How is TeamViewer so fast?

Performance Network Programming Operating System Udp Remote Desktop

Performance Problem Overview

Sorry about the length, it's kinda necessary.

Introduction

I'm developing a remote desktop software (just for fun) in C# 4.0 for Windows Vista/7. I've gotten through basic obstacles: I have a robust UDP messaging system, relatively clean program design, I've got a mirror driver (the free DFMirage mirror driver from DemoForge) up and running, and I've implemented NAT traversal for all NAT types except Symmetric NATs (present in corporate firewall situations).

Regarding screen transfer/sharing, thanks to the mirror driver, I'm automatically notified of changed screen regions and I can simply marshal the mirror driver's ever-changing screen bitmap to my own bitmap. Then I compress the screen region as a PNG and send it off from the server to my client. Things are looking pretty good, but it's not fast enough. It's just as slow as VNC (btw, I don't use the VNC protocol, just a custom amateur protocol).

From the slowest remote desktop software to the fastest, the list usually begins at all VNC-like implementations, then climbs up to Microsoft Windows Remote Desktop...and then...TeamViewer. Not quite sure about CrossLoop, LogMeIn - I haven't used them, but TeamViewer is insanely fast. It's quite literally live. I ran a tree command on Command Prompt and it updated with 20 ms delay. I can browse the web just a few milliseconds slower than on my laptop. Scrolling code vertically in Visual Studio has 50 ms lag time. Think about how robust TeamViewer's screen-transfer solution must be to accomplish all this.

VNCs use poll-based hooks for detecting screen change and brute force screen capturing/comparing at their worst. At their best, they use a mirror driver like DFMirage. I'm at this level. And they use something called the RFB protocol.

Microsoft Windows Remote Desktop apparently goes one step higher than VNC. I heard, from somewhere on StackOverflow, that Windows Remote Desktop doesn't send screen bitmaps, but actual drawing commands. That's quite brilliant, because it can just send simple text (draw this rectangle at this coordinate and color it with this gradient)! Remote Desktop really is pretty fast - and it's the standard way of working from home. And it uses something called the RDP protocol.

Now TeamViewer is a complete mystery to me. Apparently, they released their source code for Version 2 (TeamViewer is Version 7 as of February 2012). People have read it and said that Version 2 is useless - that it's just a few improvements over VNC with automatic NAT traversal.

But Version 7...it's ridiculously fast now. I mean, it's actually faster than Windows Remote Desktop. I've streamed DirectX 3D games with TeamViewer (at 1 fps, but Windows Remote Desktop doesn't even allow DirectX to run).

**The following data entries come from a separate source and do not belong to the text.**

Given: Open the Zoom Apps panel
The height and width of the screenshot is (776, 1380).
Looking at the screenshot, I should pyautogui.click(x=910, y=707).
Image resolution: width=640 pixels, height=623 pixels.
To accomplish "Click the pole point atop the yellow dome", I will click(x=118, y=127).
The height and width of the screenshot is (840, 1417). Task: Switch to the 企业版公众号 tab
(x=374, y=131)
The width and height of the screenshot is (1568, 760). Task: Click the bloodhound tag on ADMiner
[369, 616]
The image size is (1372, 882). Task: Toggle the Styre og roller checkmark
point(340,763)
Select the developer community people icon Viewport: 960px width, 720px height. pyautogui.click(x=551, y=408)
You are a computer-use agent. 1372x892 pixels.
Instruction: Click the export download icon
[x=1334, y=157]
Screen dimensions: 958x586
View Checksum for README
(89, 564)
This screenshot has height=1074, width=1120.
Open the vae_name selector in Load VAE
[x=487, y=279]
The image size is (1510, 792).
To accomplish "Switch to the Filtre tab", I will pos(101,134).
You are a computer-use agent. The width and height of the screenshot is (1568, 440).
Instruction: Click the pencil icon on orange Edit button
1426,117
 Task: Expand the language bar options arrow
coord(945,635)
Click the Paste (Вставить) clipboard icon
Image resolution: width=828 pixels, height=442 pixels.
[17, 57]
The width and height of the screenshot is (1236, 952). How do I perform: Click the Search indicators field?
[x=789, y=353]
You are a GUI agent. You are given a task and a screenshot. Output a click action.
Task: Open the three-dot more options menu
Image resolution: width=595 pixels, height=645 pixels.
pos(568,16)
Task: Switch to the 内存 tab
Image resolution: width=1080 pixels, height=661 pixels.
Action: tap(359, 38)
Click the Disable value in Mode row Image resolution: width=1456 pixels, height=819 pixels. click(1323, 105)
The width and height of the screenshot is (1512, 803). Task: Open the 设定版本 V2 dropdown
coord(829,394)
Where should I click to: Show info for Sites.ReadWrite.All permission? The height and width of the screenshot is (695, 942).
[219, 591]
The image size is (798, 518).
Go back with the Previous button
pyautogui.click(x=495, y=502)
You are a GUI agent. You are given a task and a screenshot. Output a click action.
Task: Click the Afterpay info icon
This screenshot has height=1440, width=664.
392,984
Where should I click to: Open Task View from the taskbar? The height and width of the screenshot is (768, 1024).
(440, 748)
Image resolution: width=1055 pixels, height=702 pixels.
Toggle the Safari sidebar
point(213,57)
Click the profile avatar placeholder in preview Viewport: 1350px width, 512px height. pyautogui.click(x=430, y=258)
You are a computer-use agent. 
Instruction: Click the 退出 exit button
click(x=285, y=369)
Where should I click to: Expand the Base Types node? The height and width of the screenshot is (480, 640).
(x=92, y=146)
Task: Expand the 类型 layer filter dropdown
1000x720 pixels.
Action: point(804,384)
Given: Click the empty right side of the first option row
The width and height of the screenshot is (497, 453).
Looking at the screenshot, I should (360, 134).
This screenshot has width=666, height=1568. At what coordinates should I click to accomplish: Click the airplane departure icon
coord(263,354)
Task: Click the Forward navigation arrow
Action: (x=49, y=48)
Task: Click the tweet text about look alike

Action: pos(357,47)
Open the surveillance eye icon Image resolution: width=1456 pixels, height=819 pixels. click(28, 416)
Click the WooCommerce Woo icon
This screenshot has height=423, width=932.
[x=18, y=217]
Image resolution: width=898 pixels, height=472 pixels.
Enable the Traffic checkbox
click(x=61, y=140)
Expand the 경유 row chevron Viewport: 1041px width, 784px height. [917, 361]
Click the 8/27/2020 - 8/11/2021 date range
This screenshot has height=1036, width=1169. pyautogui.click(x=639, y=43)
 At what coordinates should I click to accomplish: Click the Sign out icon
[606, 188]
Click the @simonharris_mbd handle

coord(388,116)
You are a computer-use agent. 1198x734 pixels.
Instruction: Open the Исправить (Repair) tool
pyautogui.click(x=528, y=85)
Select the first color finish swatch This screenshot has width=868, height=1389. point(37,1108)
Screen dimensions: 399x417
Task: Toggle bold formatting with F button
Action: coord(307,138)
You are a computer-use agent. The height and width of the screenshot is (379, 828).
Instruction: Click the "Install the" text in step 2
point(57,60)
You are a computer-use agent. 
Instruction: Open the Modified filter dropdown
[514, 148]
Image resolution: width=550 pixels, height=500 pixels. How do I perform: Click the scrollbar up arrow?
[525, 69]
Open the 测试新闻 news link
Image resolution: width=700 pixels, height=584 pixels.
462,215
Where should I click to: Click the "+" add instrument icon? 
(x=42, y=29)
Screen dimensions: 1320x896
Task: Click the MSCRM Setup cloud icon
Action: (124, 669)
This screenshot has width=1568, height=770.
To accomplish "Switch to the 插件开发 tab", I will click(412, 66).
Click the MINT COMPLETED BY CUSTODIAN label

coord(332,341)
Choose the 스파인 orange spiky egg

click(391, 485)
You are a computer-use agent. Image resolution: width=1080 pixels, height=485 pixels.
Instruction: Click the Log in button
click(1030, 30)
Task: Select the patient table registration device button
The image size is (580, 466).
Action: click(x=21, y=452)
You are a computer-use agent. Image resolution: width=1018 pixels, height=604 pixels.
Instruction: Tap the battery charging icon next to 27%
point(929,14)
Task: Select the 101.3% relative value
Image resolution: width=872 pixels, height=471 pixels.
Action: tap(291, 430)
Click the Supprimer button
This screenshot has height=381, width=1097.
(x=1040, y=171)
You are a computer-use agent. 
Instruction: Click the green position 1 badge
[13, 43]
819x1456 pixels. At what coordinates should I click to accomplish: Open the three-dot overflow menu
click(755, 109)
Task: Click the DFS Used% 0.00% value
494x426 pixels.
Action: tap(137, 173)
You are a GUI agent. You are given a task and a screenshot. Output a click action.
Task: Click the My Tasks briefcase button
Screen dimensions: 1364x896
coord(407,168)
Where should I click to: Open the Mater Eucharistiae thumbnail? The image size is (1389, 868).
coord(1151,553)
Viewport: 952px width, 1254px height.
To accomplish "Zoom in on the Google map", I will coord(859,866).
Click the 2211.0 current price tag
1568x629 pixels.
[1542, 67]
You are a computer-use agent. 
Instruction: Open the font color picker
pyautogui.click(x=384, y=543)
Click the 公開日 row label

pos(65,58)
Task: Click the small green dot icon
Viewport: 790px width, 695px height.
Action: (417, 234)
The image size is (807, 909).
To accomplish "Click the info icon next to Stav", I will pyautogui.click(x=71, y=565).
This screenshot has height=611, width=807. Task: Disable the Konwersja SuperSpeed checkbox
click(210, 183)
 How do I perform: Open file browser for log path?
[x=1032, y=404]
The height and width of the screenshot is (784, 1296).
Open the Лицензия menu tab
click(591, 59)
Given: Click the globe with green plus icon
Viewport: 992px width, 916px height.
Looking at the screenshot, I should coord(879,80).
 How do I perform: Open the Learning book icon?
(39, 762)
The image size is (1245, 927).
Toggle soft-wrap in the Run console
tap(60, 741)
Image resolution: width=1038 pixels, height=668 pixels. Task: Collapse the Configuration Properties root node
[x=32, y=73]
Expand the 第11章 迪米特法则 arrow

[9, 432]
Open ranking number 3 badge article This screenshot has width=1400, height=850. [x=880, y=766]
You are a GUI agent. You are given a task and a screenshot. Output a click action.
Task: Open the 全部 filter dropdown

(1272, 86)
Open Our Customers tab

By the way, TeamViewer does all this without a mirror driver. There is an option to install one, and it gets just a bit faster.

The Question

My question is, how is TeamViewer so fast? It must not be possible. If you've got 1920 by 1080 resolution at even 24 bit depth (16 bit depth would be noticeably ugly), thats still 6,220,800 bytes raw. Even using libjpeg-turbo (one of the fastest JPG compression libraries used by large corporations), compressing it down to 30KB (let's be extremely generous), would take time to route through TeamViewer's servers (TeamViewer bypasses corporate Symmetric NATs by simply proxying traffic through their servers). And that libjpeg-turbo compression would take time to compress. High-quality JPG compression takes 175 milliseconds for a full 1920 by 1080 screenshot for me. And that number goes up if the host's computer runs an Atom processor. I simply don't understand how TeamViewer has optimized their screen transfer so well. Again, small-size images might be highly compressed, but take at least tens of milliseconds to compress. Large-size images take no time to compress, but take a long time to get through. Somehow, TeamViewer completes this entire process to get roughly 20-25 frames per second. I've used a network monitor, and TeamViewer is still lagless at speeds of 500 Kbps and 1 Mbps (VNC software lag for a few seconds at that transfer rate). During my tree Command Prompt test, TeamViewer was receiving inbound data at a rate of 1 Mbps and still running 5-6 fps. VNC and remote desktop don't do that. So, how?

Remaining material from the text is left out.